While the majority of the group worked on the automobile bridge and in Coroma, a small team of volunteers and EM staff members, including Executive Director Chris Clum, made the long trek to Alto Cuen, led by Bribri guides. They were the first Americans seen there since 2004, when residents said they saw two backpackers hike past the village.
After spending several hours in awkward silence - many of the residents there do not even speak Spanish, only Bribri - the team was able to break the ice and begin discussing the project with residents there.
Clum said the entire party was sympathetic to the urgent need for help there.
“You find yourself in an opportunity where someone is looking and praying for someone to help, and you happen to wander in and you’re the people who can meet that need,” he said.
Clum said he hoped that funds raised specifically for the Soke bridge could instead be used to fund the Alto Cuen bridge.
“They’re pretty stressed, and I can understand. They worked a third of a year to dig these holes, and there’s nothing more they can do,” Clum said. “I almost feel like we have to help them. The fact that we end up there and we’re they’re only hope - it seems kind of crazy. Why wouldn’t we?”
IWU leadership professor Dr. Bill Millard, who led the students to Costa Rica, experienced firsthand how dangerous the river can be when, crossing on an alternate route, he was swept away and pinned under a rock. Millard said he was nearly killed and would have taken his last breath underwater were it not for thoughts of his family.

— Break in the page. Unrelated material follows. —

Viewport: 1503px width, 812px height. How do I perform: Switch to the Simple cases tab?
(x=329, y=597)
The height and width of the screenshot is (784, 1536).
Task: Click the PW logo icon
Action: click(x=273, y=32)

“I thought it was over. To me, the only thing that saved me was God giving me energy,” Millard said. “This isn’t just a joke about these bridges being built. These are life-threatening situations.”
Barry plans to return to Alto Cuen in the coming weeks to spearhead the project there. He said he was struck by the resilience of village residents, who dug the 10-foot deep, 10-foot wide holes without a guaranteed method of getting concrete there.
“Suddenly right then I realized, holy cow, I have no faith at all compared to these guys who have put forth all this time and effort,” he said. “It’s nothing short of a miracle we were able to get up there and see it and be made aware of the situation.”
The most critical thing at this stage, he said, is getting the 10,000-pound concrete bases poured, as well as the pillars to support cables for the 110-meter span.
Barry said if they didn’t get it done, the setback would be devastating.
“Who knows if they’ll ever be able to get that much done again?”